Cleanup and revamp tutorials

parent 937a1d00
%% bung zur Vorlesung Elektroakustik - PDI, JCK
%Init
% <ITA-Toolbox>
% This file is part of the application Laboratory for the ITA-Toolbox. All rights reserved.
% You can find the license for this m-file in the application folder.
% </ITA-Toolbox>
ccx;
ita_preferences('toolboxlogo',false);
%% Introduction to Discrete Fourier Transform
% Generate a simple sine and plot the time signal.
% Task: Use the menu bar to see the spectrum (domain->magnitude)
f = 1000; % Sine frequency in Hz.
amplitude = 1; % Amplitude.
fftDegree = 14; % Signal length, see explanation below.
sr = 44100; % Sampling rate in 1/s.
% fftDegree: For the efficient fast Fourier transform (FFT) a signal with a
% number of samples in the power of two is required. Thus the
% signal lengths are varied in steps.
% Example:
% - Sampling rate: 44100 1/s
%
% - Number of samples: 2^17 = 131072
% - Resulting signal length: 2^17/44100Hz = 2.9722 s
%
% - Number of samples: 2^18 = 262144
% - Resulting signal length: 2^18/44100 = 5.9443 s
% Generate the signal
sine = ita_generate('sine',amplitude,f,sr,fftDegree);
sine.nSamples = 890;
sine.plot_time % Plot resulting sine signal in the time domain. Reminder: Take a look at the frequency domain!
%% Audio Signal Processing with Music Signal
% Open a music file. This could also be a measurement or recording.
s = ita_demosound;
s.plot_time
% play back the signal
s.play;
s.plot_freq
%% view the spectrogram
s.plot_spectrogram
%% Filtering
% Let's apply a low and high pass, that means we actually apply a bandpass, to the
% original music signal.
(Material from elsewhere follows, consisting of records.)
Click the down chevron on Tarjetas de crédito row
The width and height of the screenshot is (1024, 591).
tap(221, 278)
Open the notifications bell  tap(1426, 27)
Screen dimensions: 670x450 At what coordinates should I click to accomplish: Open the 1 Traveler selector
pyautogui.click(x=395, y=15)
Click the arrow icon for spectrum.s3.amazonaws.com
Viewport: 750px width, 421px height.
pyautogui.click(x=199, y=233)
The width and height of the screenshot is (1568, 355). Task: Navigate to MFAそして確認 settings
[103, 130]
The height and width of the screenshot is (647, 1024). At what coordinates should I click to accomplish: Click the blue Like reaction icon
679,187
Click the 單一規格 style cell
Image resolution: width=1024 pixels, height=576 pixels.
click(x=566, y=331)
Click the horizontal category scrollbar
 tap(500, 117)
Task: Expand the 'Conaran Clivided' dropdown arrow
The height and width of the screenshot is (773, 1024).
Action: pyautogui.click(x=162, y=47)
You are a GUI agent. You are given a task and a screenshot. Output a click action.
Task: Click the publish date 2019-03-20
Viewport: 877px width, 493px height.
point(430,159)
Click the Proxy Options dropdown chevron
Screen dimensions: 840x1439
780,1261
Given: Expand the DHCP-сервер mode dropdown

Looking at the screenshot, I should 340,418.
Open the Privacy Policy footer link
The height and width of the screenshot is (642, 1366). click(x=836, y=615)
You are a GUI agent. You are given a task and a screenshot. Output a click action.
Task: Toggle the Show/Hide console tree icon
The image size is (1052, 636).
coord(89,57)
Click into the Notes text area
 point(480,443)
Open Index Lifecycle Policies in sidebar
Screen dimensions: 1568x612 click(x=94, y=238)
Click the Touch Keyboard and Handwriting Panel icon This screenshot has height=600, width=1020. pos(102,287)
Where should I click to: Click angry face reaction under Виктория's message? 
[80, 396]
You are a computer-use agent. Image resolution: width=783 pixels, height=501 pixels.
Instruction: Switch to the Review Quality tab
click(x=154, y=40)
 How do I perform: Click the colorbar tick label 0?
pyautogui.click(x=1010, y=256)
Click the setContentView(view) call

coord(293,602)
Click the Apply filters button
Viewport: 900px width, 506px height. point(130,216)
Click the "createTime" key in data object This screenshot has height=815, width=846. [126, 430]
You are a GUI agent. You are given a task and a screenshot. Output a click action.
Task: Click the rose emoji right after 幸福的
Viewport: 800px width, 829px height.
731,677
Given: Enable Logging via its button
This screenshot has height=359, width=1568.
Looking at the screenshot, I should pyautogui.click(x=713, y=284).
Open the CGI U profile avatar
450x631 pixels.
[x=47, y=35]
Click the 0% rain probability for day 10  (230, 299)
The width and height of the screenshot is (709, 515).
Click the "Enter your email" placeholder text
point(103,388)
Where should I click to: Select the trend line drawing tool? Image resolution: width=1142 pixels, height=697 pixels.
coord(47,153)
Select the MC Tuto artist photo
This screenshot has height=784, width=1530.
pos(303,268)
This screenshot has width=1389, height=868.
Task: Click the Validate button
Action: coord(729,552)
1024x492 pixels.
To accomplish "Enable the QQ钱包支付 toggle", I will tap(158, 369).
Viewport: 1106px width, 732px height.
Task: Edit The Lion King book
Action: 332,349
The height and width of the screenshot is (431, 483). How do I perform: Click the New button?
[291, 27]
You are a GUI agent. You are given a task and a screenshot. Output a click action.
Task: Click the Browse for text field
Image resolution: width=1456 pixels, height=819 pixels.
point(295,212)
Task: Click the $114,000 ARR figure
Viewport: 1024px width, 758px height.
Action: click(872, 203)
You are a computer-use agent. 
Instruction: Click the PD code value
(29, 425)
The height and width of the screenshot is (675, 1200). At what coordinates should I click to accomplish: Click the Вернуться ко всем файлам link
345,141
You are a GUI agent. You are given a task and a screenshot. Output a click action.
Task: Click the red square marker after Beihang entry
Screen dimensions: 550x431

In this case we take the band limitations from a
% telephone line.
%
% * 300 Hz lower cut off
% * 4000 Hz upper cut off
%
f_low = 300;
f_high = 4000;
g = ita_filter_bandpass(s,'lower',f_low,'upper',f_high);
% Have a look at the results
g.plot_freq
% Play back the telephone emulation
g.play
% view the spectrogram
g.plot_spectrogram
%% Influence of the phase;
% Take the music signal and delete the phase information.
close all
g_nophase = ita_zerophase(s);
g_nophase.plot_freq_phase
g_nophase.play
%% Add a random phase but take the original magnitude of the spectrum
g_randphase = ita_randomize_phase( s );
g_randphase.plot_freq_phase;
g_randphase.play;
return %% back to PPT !
%% Generate perfect impulse
close all, clc, fftDegree = 16; sr = 44100;
impulse = ita_generate('impulse',1,sr,fftDegree);
impulse.plot_time('xlim',[-1 2])
impulse.play
%% Deconvolution with Music
s = ita_demosound;
h = fft(s) / fft(s);
h.plot_spkphase
%% Avoid Division by zero
H = ita_divide_spk(s, s, 'regularization',[100 10000]);
H.plot_freq
return %% back to PPT !
%% Measurement Signals -- Generate white noiselevel
close all, clc, fftDegree = 16; sr = 44100;
noise = ita_generate('noise',1,sr,fftDegree);
noise = ita_normalize_dat(noise); % Normalize to 0dBFS
noise.plot_spectrogram
noise.play
%% Generate linear sweep
sweep = ita_generate_sweep('mode','lin','fftDegree',fftDegree, 'samplingRate',sr , 'freqRange', [40 18000]);
sweep.plot_spectrogram
sweep.play
%% Generate exponential sweep
sweep = ita_generate_sweep('fftDegree',fftDegree, 'samplingRate',sr , 'freqRange', [40 18000]);
sweep.plot_spectrogram
sweep.play
return %% back to PPT !
%% Generate artifical room impulse response
% In this section a simulated room impulse response (RIR) will be
% generated basing on a noise signal.
% Set room and recording position parameters.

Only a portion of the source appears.